Back in October I talked about how Oregon's Democratic Gov. Jon Kitzhaber was in serious trouble of losing to Tea Party Republican Dennis Richardson after revelations that Kitzhaber's fiancee Cylvia Hayes had at one time owned and ran a pot farm near the Canadian border. Kitzhaber survived re-election, winning by 5 points.
But now more serious allegations of Hayes using the power of the office of "First Lady" have surfaced, and the state's largest paper, the Oregonian, is now calling on Kitzhaber to resign.
Consider, instead, what Oregonians have learned during only the last couple of weeks. First, Hayes received a combined $118,000 in 2011 and 2012 through the Washington, D.C.-based Clean Economy Development Center even as she served as an unpaid energy adviser to Kitzhaber. This income is not fully accounted for on tax forms Hayes provided to The Oregonian/OregonLive. Neither has the governor fully accounted for the money in ethics filings.
A big chunk of Hayes' fellowship money, $75,000, came from the San Francisco-based Energy Foundation, a nonprofit that funds clean-energy initiatives such as the low carbon fuel standard. Implementing a low carbon fuel standard is a priority for both Kitzhaber and Democratic leaders in the Legislature. The session's first public hearing on a bill to that end happened on Monday.
How did Hayes end up with a fellowship funded by an organization with an interest in clean-energy policy in Oregon? A Kitzhaber campaign adviser, Dan Carol, helped arrange the funding following Kitzhaber's election in 2010, Budnick and Gunderson reported. Carol subsequently landed a position within the Kitzhaber administration. That position, Willamette Week has reported, pays more than $165,000, making Carol Kitzhaber's highest-paid aide.
Who knew following the trail of "clean energy" money could make you feel so dirty?
Another campaign adviser, Greg Wolf, helped land Hayes a position with the Rural Development Initiatives. The nonprofit, Budnick and Gunderson reported, wanted Hayes to help raise money for a clean economy project - including tens of thousands for which Kitzhaber's support was needed.

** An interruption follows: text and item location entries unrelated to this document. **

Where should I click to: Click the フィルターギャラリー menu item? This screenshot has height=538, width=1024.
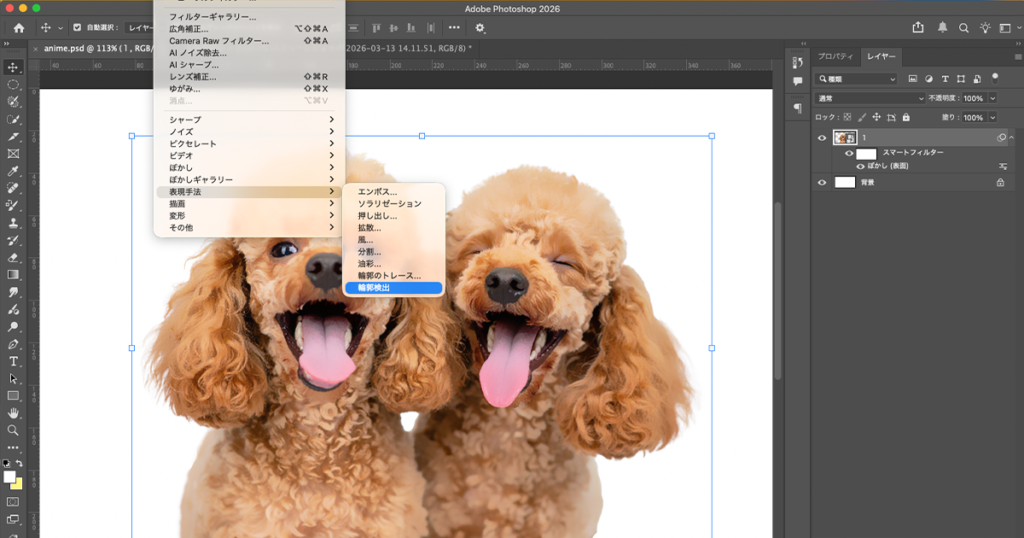[x=212, y=17]
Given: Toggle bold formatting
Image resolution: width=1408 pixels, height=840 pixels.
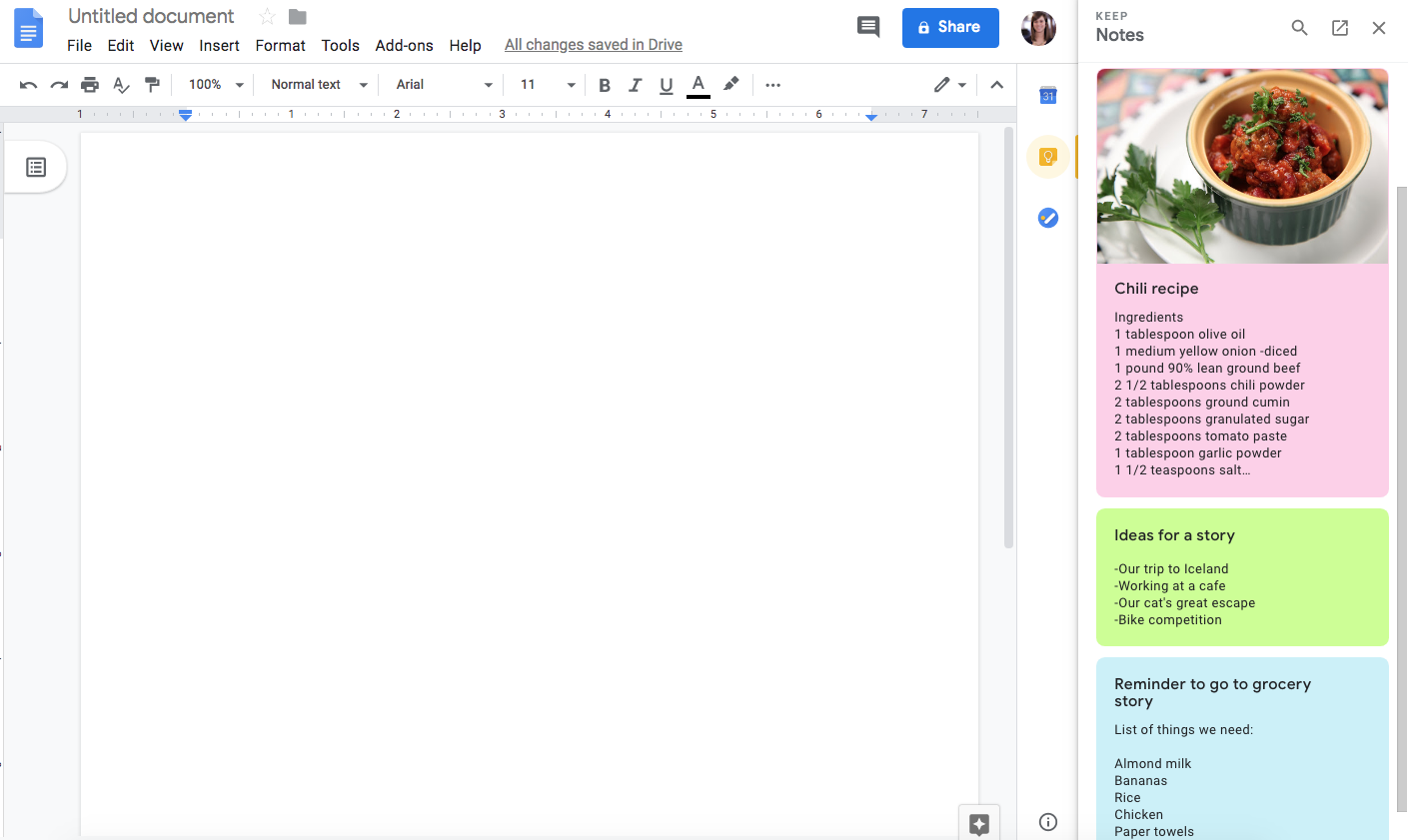Looking at the screenshot, I should click(x=604, y=85).
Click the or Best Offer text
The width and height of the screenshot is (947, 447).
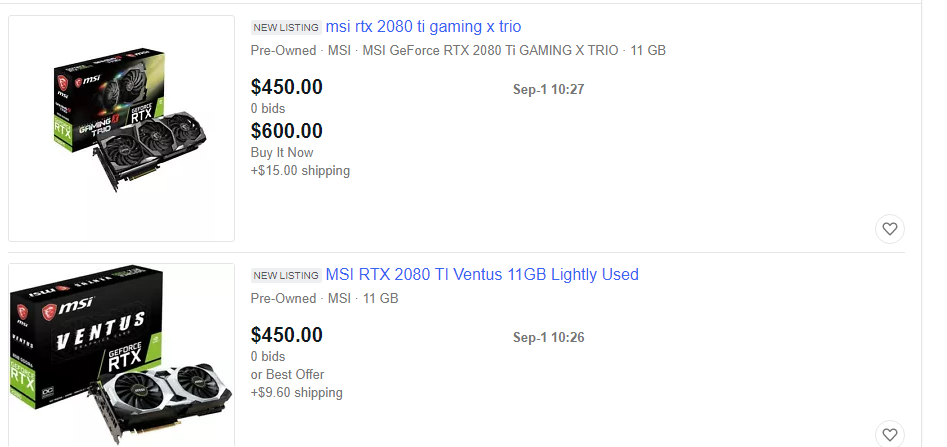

Wolf, like Carol, later secured a position in Kitzhaber's administration.
Rampant and direct cronyism? Check. Tens of thousands in kickback to Hayes? Check. Kitzhaber not even bothering to disclose the money on ethics filings? Big, huge check. The editorial board does not mince words, ending with this:
The questions about Kitzhaber's judgment and competence ask themselves. Is he so oblivious that he had no idea that campaign advisers were helping his girlfriend line up employment marked by ethical red flags? Is he really so clueless that he had no idea how much money Hayes collected through her fellowship, which would explain his apparently incomplete ethics filings? Or, alternatively, did he know and fail to act? Both possibilities are damning, and it's difficult to imagine alternatives that are not.
Whether through gross inattention or complicity, Kitzhaber has broken faith with Oregonians. His career in Oregon politics is one of great accomplishment, but his past success does not excuse the mess he has made of the office with which Oregonians entrusted him. He is now less a governor than a source of unending distraction. He can no longer lead Oregon effectively and should resign. His constituents deserve better.
Ouch. We'll see what happens, but while Kitzhaber survived his third term and was re-elected to a fourth, he may not finish it out if this keeps up.